_SOURCE DATA_

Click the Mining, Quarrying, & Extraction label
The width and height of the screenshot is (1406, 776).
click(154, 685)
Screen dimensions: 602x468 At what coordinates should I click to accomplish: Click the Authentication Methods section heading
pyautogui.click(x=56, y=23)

--

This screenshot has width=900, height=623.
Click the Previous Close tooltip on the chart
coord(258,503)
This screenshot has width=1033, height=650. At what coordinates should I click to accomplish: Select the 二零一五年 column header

* * *

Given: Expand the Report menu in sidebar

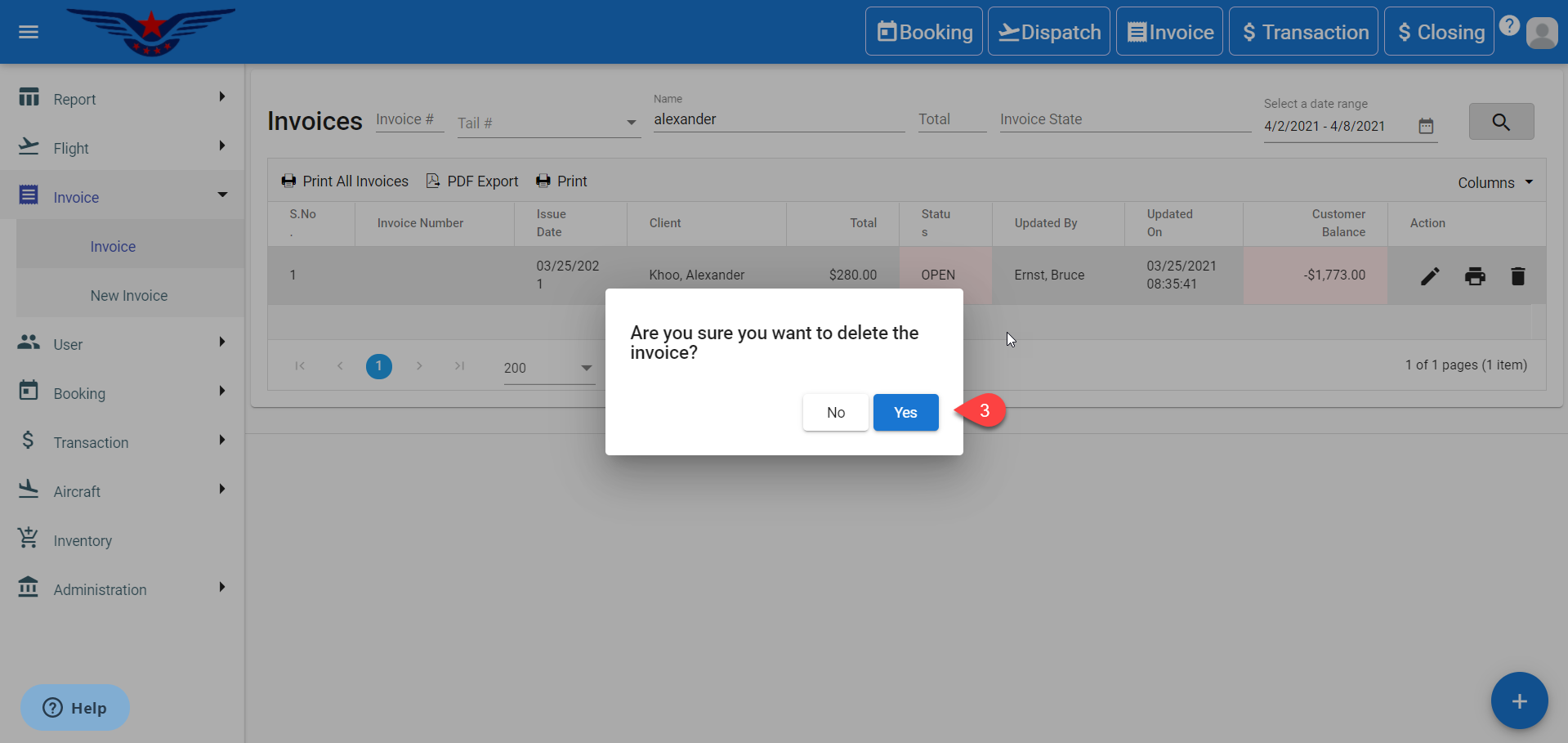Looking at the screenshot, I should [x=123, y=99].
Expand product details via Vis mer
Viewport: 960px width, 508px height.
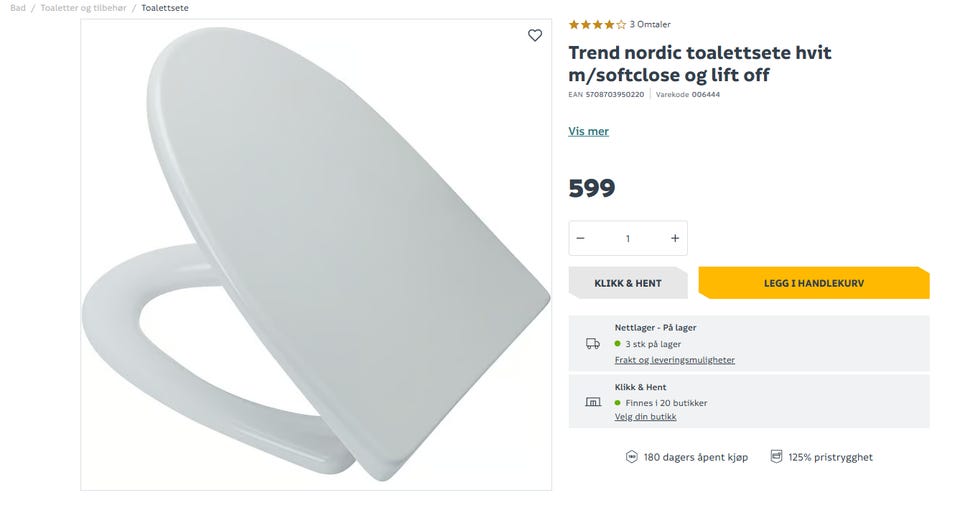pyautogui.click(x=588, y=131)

_ASSIGNMENT_
The lines to report are those in the material above that contain the word "This"; copy every one of them.

_TASK ANSWER_
This screenshot has width=900, height=623.
This screenshot has width=1033, height=650. At what coordinates should I click to accomplish: Select the 二零一五年 column header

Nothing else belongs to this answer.